By Celia Kitzinger, 17th August 2020
There are various ways for you to find a hearing to observe, if you are interested in seeing law in action in the Court of Protection. Obviously, you can simply pick one of our “Featured Hearings” from the home page of our website: we update them every evening for the following day.
Or you can scroll through our tweets the evening of the day before you want to observe a hearing. There are usually many more there.
This is a brief guide to finding hearings for yourself, if you don’t want to rely on us to tell you what’s available. There are several reasons why you might want to find hearings yourself:
- We only reproduce a selection of what’s listed – somewhere between 3 and 10 usually. There are around 30 hearings every day, so if you can find them yourself, you will have more choice.
- The hearings we’ve selected may not be at a time of day you can observe (though we do try to include both morning and afternoon hearings).
- The hearings we’ve selected may be vacated or adjourned – in other words, when you ask to observe them, you are told they are not happening – so you may need to find another one quickly. (Hearings can be vacated right up until the last minute before the hearing, if the parties can come to agreement without the need to involve the judge.)
- We only post hearings the day before. If you want a longer lead-in time, you can sometimes find hearings listed up to a week in advance in CourtServe (see below) and organise your time so as to be available then. (The downside is that they may well be vacated before the date they are listed for.)
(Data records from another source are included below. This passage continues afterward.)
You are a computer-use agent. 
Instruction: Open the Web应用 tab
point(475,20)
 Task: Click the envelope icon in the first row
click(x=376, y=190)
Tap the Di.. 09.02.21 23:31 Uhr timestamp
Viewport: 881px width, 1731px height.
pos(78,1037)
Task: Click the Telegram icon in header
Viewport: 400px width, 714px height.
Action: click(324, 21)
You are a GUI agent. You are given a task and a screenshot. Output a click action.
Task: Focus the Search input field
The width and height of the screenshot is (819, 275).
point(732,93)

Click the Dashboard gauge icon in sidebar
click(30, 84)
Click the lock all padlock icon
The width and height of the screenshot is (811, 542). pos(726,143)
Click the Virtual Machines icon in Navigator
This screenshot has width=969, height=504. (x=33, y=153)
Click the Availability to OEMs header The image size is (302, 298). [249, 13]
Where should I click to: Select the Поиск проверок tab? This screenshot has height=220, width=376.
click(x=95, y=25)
- You might want to observe a hearing on a specific issue (such as DOLS, or Finance Deputies, or where P should live). We might not have selected a hearing dealing with the issue you are interested in – so it can be useful to check the lists yourself for what’s available that day. (If you are interested in a specific issue, you are most likely to be successful if you check the Court of Protection Daily Cause List – see (2) below).
- We’re sometimes asked for hearings before a specific judge, or in a particular regional court. We don’t have the resources to do this for everyone, but if you know how to locate hearings yourself, you can find them!
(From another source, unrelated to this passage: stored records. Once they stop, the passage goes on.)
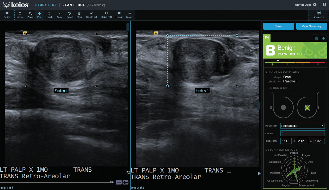329x190 pixels.
Task: Clear annotations with the Clear tool
Action: coord(79,15)
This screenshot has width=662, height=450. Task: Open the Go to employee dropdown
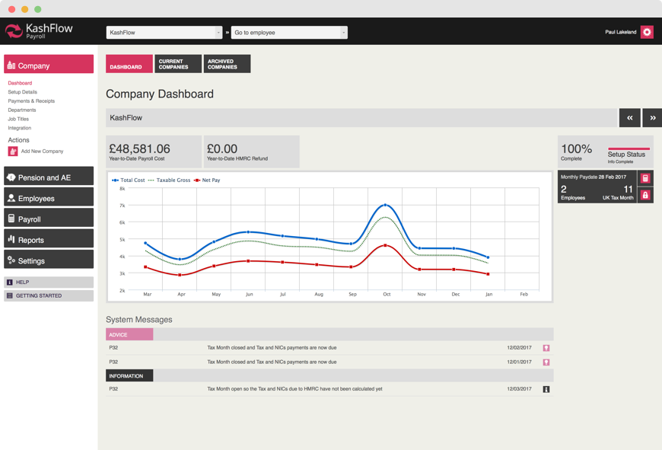click(289, 33)
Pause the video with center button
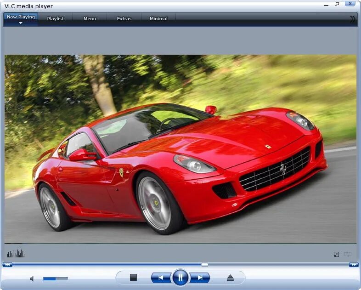The image size is (361, 290). [180, 277]
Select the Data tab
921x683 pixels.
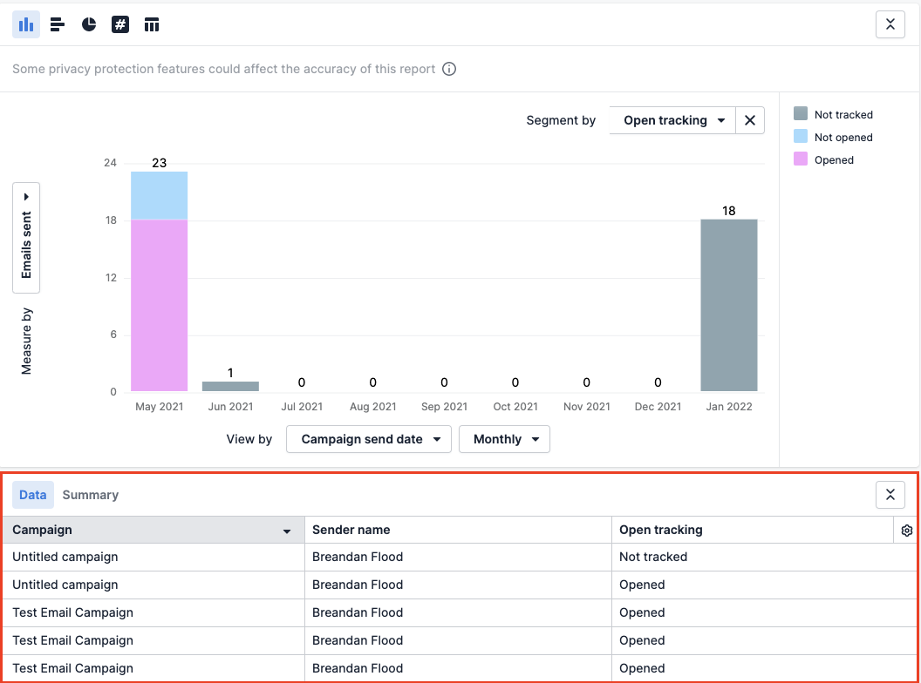[x=33, y=495]
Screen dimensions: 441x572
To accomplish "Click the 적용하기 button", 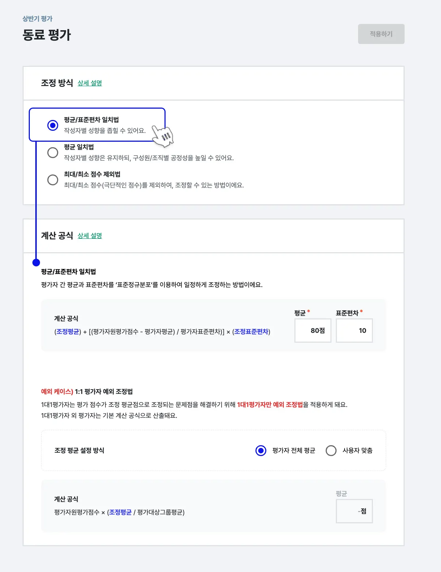I will pos(381,34).
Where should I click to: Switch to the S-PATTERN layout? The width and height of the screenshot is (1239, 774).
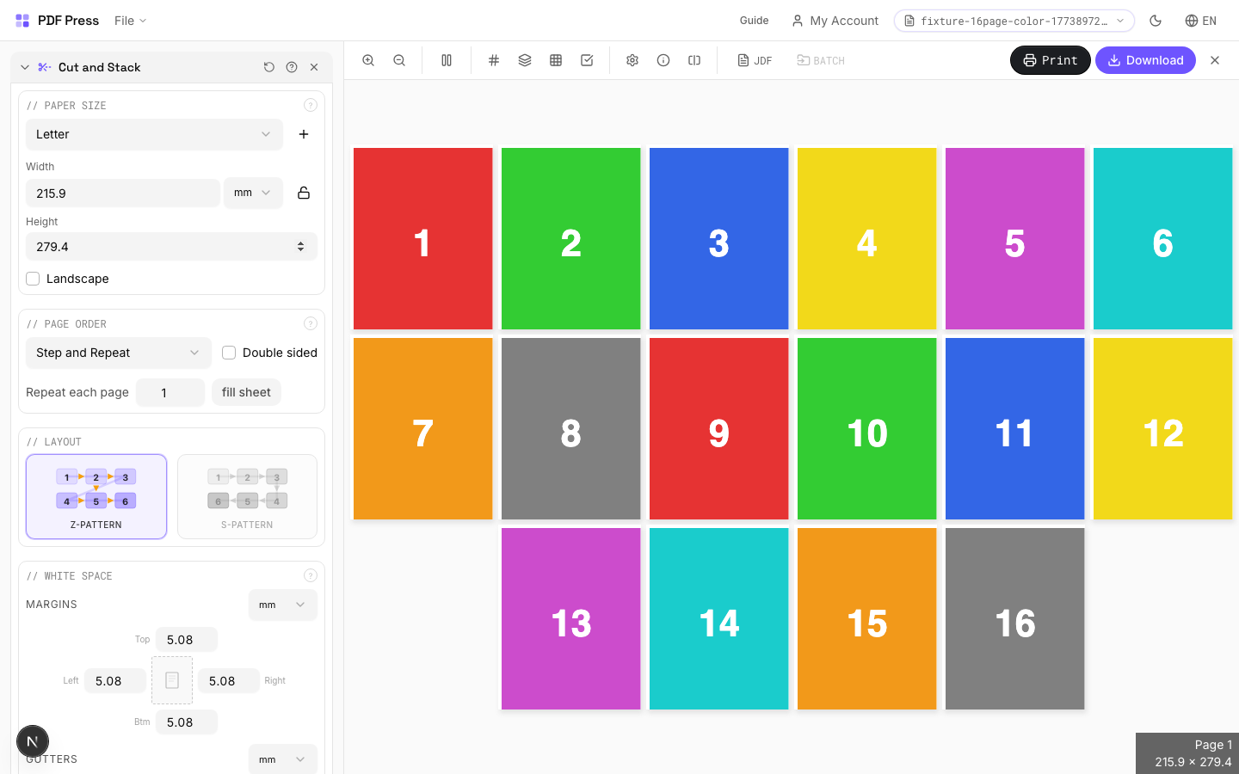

There are three websites where you can find lists of hearings.
This lists hearings in the Family Division of the Royal Courts of Justice. The list is published every afternoon – usually around 4.30pm -5.00pm – for hearings on the following day.
If you bookmark this page and check it regularly you will find hearings in the Court of Protection listed – but not every day. Most of the hearings on this list are NOT hearings in the Court of Protection (and they are not open to the public). But the same judges do sometimes hear Court of Protection cases. These hearings are before the most senior judges in the Court of Protection and they are typically assigned the most “complex” or “serious” cases. You may recognise the names of some of the judges: Mr Justice Hayden, the Vice President of the Court of Protection, is one of them.
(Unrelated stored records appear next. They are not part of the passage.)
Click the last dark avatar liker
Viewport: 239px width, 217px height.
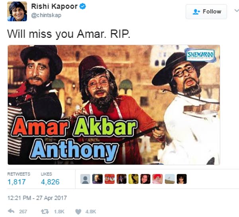pyautogui.click(x=182, y=179)
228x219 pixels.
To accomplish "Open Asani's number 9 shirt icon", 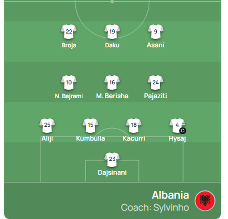I will pyautogui.click(x=156, y=32).
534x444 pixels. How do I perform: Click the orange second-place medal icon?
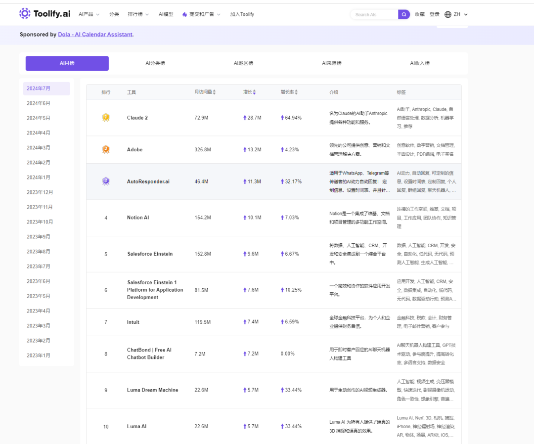[105, 149]
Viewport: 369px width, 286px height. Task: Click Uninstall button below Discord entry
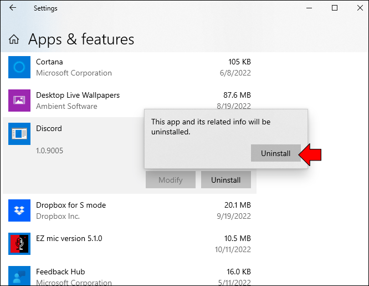click(x=226, y=180)
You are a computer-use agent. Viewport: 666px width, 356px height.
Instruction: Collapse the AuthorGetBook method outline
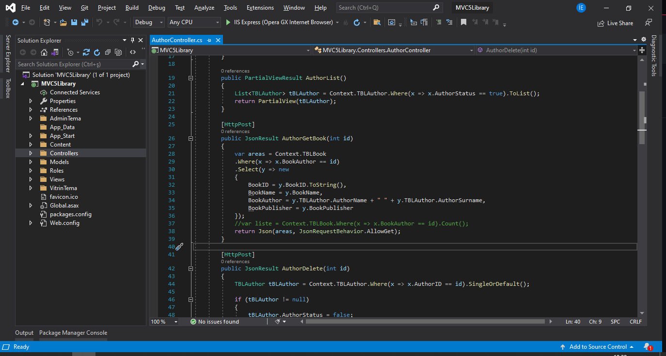pos(190,138)
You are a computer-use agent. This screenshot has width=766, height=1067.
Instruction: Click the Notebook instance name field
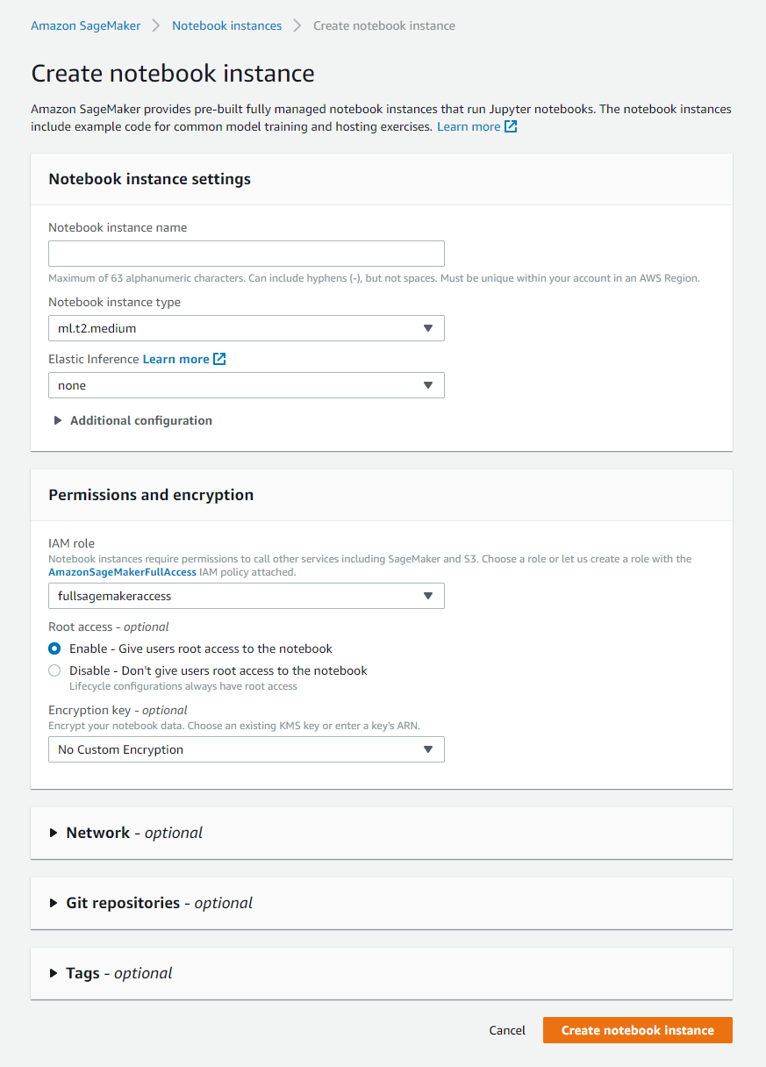[246, 254]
There’s no information on this list about the issues that will be dealt with in the hearing – you’ll only discover this once the hearing begins.
There’s also no time estimate provided on this list. I once requested to attend a hearing, having allotted a morning for it, only to learn once I received the link that it was scheduled to last for three days. Another time, the hearing was done and dusted in 16 minutes.
You can find Court of Protection hearings on this list by looking for the words “Also sitting as a Judge in the Court of Protection” next to a judge’s name, and the letters “COP” before the case number. For example:
Before MRS JUSTICE THEIS
Also sitting as a Judge of the Court of Protection
Wednesday, 12 August, 2020
At 09:30 AM
Applications in Court as in Chambers
FD20P00480 MS Teams Hearing
At 10:30 AM
Applications in Court as in Chambers
HEARING NOT OPEN TO THE MEDIA
ZC194/19 MS Teams Hearing
At 02:00 PM
FOR HEARING IN OPEN COURT
COP 13632000 Re: RD MS Teams Hearing
This judge, Mrs Justice Theis, has various hearings in the morning that are not Court of Protection hearings (and not open to the public) and then a Court of Protection hearing at 2pm “in open court” (i.e. the public can attend). The case number is 13632000, and the case name is “Re: RD” (these are usually the initials of the person at the centre of the case). It is a Microsoft Teams hearing (i.e. via a video-platform, rather than by phone as many still are). There is a single email address for all hearings listed on this page (email@example.com ). It’s provided towards the top of the page. They ask you to email before 9.30am on the day of the hearing – so do that if at all possible. In practice, you will sometimes be able to gain admission later than this. (On the other hand, sometimes you get no reply at all – they are very busy and occasionally simply fail to respond to emails.)
Despite its name – which makes it sound pretty comprehensive – this lists only a small selection of Court of Protection hearings every day: those held from the London-based Court of Protection on the 5th Floor of First Avenue House, 42-49 High Holborn, London WC1V 6NP. There is one email address (and phone number) for all hearings on this list and it’s provided near the top of the page, where it suggests contacting the Judicial Support Team on 0207 4218718 or firstname.lastname@example.org.
This list is the most user-friendly option for public observers, because it provides helpful information including the issues the hearing is going to address and a time estimate for the hearing. It’s worth bookmarking and checking it every day if you’re interested in observing hearings.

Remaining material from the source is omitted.